:: The request ::
Quote the post on the Beck Rally word for word from "The reactions to" to "myself among them.".

:: Extracted text ::
Sometimes we take exception. Sometimes we make one.

>Beck, Bifurcation and the Blustery Day


The reactions to the Beck Rally have been fascinating and foreboding.  The political left was predictably  appalled by it all.  The political right was unpredictably undercut by friendly fire, especially from some of the more erudite evangelicals. This vividly illustrates how zealous some are to protect the gospel of Jesus Christ.  I commend them and I count myself among them.
Dr. Russell Moore, whom I greatly admire, warned, “It would be a tragedy to get the right president, the right Congress, and the wrong Christ. That’s a very bad trade-off.”  I agree; what a horrible trade that would be.  Beck’s Mormonism has many alarmed that he is using politics to advance the cause of the Mormon cult and Mormon false doctrine; hence deceiving many to accept or even to become Mormons.  In the most recent Presidential campaign some were concerned about Senator Obama’s religion: is he a Muslim?  does the Rev. Wright represent Obama’s Christianity?  Legitimate questions still lingering.

:: Supplied material ::

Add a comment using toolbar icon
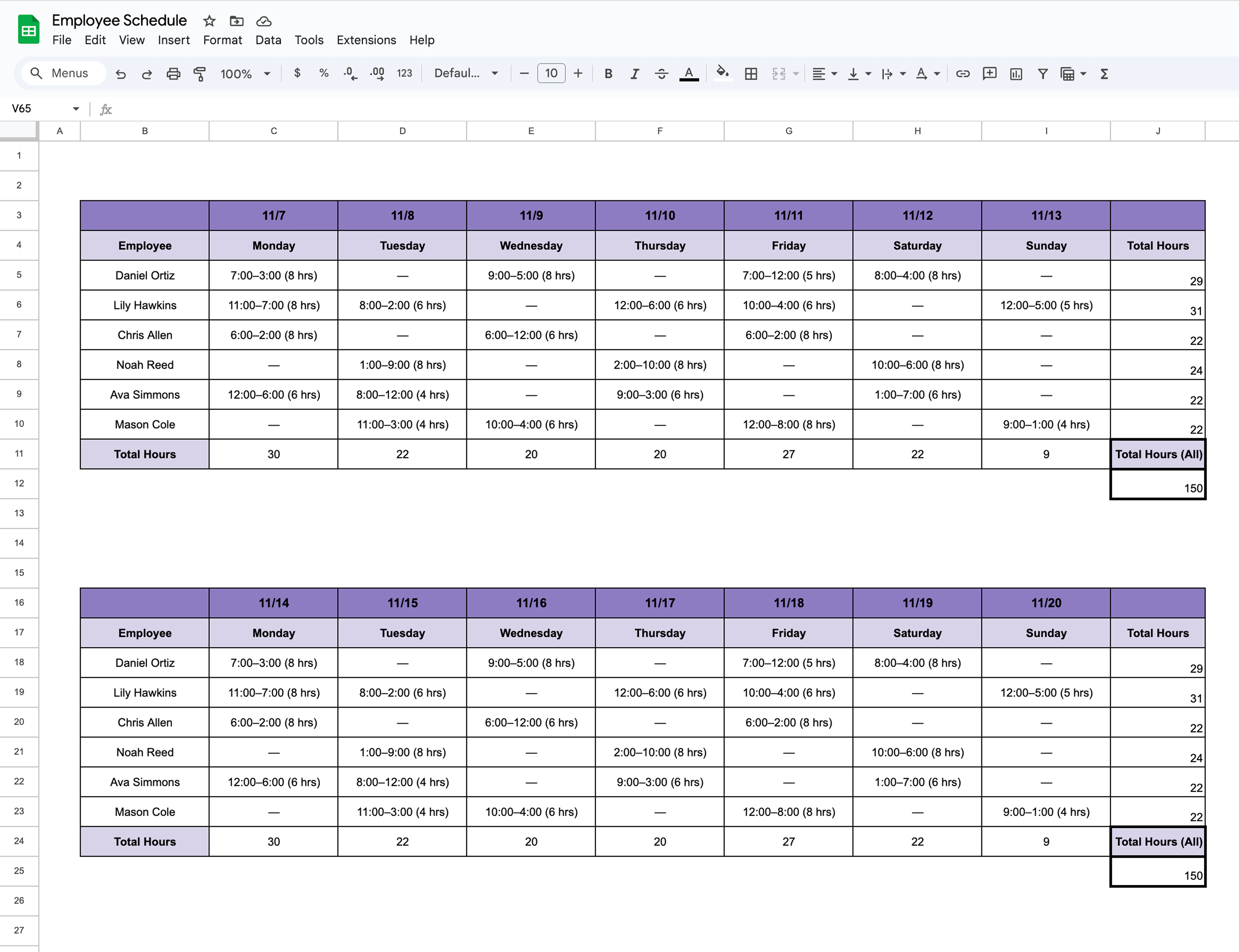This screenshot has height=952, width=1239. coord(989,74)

--

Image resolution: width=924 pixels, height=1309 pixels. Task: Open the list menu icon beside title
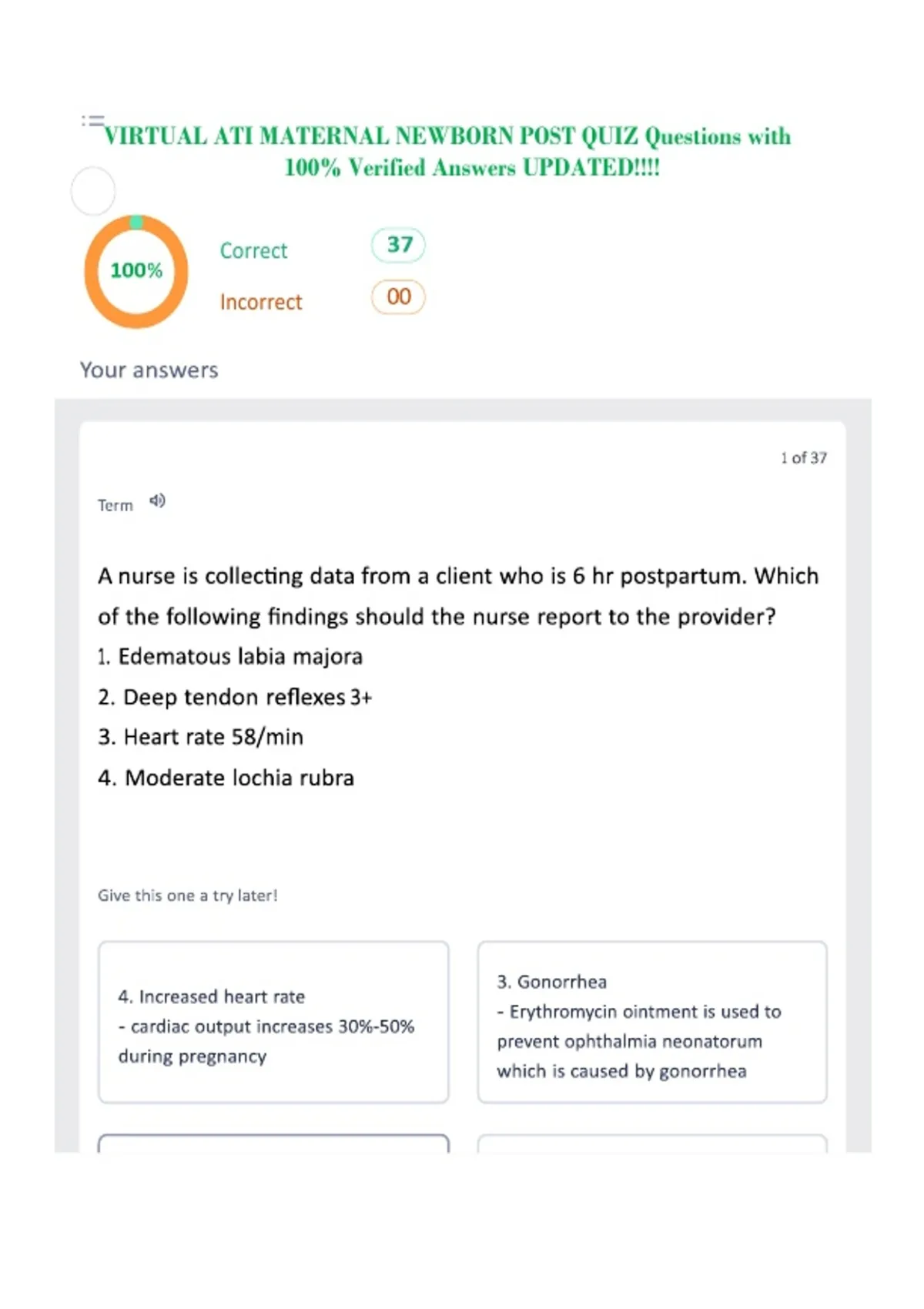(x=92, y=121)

...

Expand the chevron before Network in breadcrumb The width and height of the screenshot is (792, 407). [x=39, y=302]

:: Response for this exercise ::
The reactions to the Beck Rally have been fascinating and foreboding.  The political left was predictably  appalled by it all.  The political right was unpredictably undercut by friendly fire, especially from some of the more erudite evangelicals. This vividly illustrates how zealous some are to protect the gospel of Jesus Christ.  I commend them and I count myself among them.